The Chinese Communist Party’s Global Times ran an article on March 1 about “the world’s first double-lung transplant” for somebody sick with the coronavirus. The lung transplant, the paper said, was of “great significance in reducing critical cases” of the virus, which is believed to have killed many thousands in China.
While Global Times — and other state-run media — said that the lungs came from a volunteer brain-dead donor, others outside China’s borders have raised concerns about how the lungs were sourced.
“The fact that two matching lungs were found in a few days raises new suspicions of organ harvesting,” was part of the subhead for an article written by researcher Ruth Ingram for online magazine Bitter Winter.
“The patient, who on February 24, was given days to live following rapid deterioration of his lung function, had only to wait a matter of five days before a perfectly matching, ‘consenting,’ brain-dead donor could be found, conveniently a mere seven hours by high-speed train from Wuxi, where the operation was to take place,” Ingram wrote.

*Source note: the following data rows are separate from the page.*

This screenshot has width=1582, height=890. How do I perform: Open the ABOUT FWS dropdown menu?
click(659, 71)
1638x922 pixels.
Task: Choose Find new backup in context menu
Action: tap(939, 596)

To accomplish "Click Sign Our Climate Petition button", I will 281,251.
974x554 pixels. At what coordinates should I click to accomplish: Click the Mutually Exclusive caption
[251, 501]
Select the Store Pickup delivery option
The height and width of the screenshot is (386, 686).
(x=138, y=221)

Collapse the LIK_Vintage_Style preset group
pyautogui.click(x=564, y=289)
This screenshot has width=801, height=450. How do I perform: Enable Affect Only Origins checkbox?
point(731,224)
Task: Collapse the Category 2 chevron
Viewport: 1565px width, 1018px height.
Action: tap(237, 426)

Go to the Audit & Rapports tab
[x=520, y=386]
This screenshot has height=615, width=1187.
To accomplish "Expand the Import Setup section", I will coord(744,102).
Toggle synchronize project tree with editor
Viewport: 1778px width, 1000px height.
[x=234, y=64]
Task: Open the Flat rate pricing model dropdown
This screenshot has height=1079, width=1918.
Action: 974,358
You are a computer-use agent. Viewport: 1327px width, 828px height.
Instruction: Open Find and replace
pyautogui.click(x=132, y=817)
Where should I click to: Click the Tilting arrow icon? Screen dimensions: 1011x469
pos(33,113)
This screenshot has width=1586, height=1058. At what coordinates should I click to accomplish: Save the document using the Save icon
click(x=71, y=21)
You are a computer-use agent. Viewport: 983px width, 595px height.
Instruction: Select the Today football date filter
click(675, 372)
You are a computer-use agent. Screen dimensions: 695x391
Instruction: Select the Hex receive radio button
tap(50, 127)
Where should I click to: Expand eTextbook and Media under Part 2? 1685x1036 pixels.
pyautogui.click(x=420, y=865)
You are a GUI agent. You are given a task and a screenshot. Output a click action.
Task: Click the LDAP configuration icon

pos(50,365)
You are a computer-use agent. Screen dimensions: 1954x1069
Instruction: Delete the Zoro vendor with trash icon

“Whilst around the world waiting times for a single lung from a suitable donor could be years, China has shown this week that it need only be days, for two perfectly matched lungs to be rustled up.”
Was the double-lung transplant from organ harvesting?
Ingram pointed out that the reports of the double-lung transplant coincided with the March 1 publication of the final judgment of the London Tribunal into Forced Organ Harvesting in China.
“The much-vaunted news report is a timely illustration of the suspicions and conclusions reached by Sir Geoffrey Nice QC and his team over six months of witness statements and somber personal accounts, held from December 2018 to May 2019,” Ingram wrote.
“The full tribunal report contains shocking new evidence that President Jiang Zemin (1993-2003) himself issued the order to harvest organs from Falun Gong practitioners, and that Chinese government complicity is evidenced at every turn,” Ingram wrote, referring to the main victims of organ harvesting in China.
The tribunal’s report included testimonies provided by researchers and experts such as Wendy Rogers, who is a professor of clinical ethics at Macquarie University in Sydney, and Dr. Jacob Lavee, who is a professor of surgery and a past president of the Israel Transplantation Society.
Dr. Lavee told the UK’s Daily Mail that he had no doubt that the majority of the 712 transplant hospitals in China used organs from unethical sources such as prisoners held for their faith.
“Chinese physicians are not only involved in mass murder and crimes against humanity but the international community and World Health Organisation for some reason shut their eyes against these crimes,” Dr. Lavee told the British paper.
Among the report’s witness testimonies were from Uyghurs, Falun Gong practitioners, and some of those involved in actual acts of organ harvesting.
The report said that organ harvesting is ongoing in China.
“Forced organ harvesting has happened in multiple places in the PRC (People’s Republic of China) and on multiple occasions for a period of at least 20 years and continues to this day,” said the report.
“In the long-term practice in the PRC of forced organ harvesting it was indeed Falun Gong practitioners who were used as a source — probably the principal source — of organs for forced organ harvesting,” the report said.
Based on a year-long investigation, the tribunal’s report has prompted further concerns over the outrage that first came to light in 2006 following claims that imprisoned Falun Gong practitioners were being killed for their organs in Northeastern China.
Falun Gong, also known as Falun Dafa, is a spiritual discipline based on meditation and slow-moving exercises, with practitioners following three main principles: Truthfulness, Compassion, and Tolerance.
It began in northern China during the early 1990s. Easy to learn and free, it quickly spread through China and beyond its borders. Due to the practice’s popularity, the Chinese communist state began to persecute Falun Gong practitioners in 1999.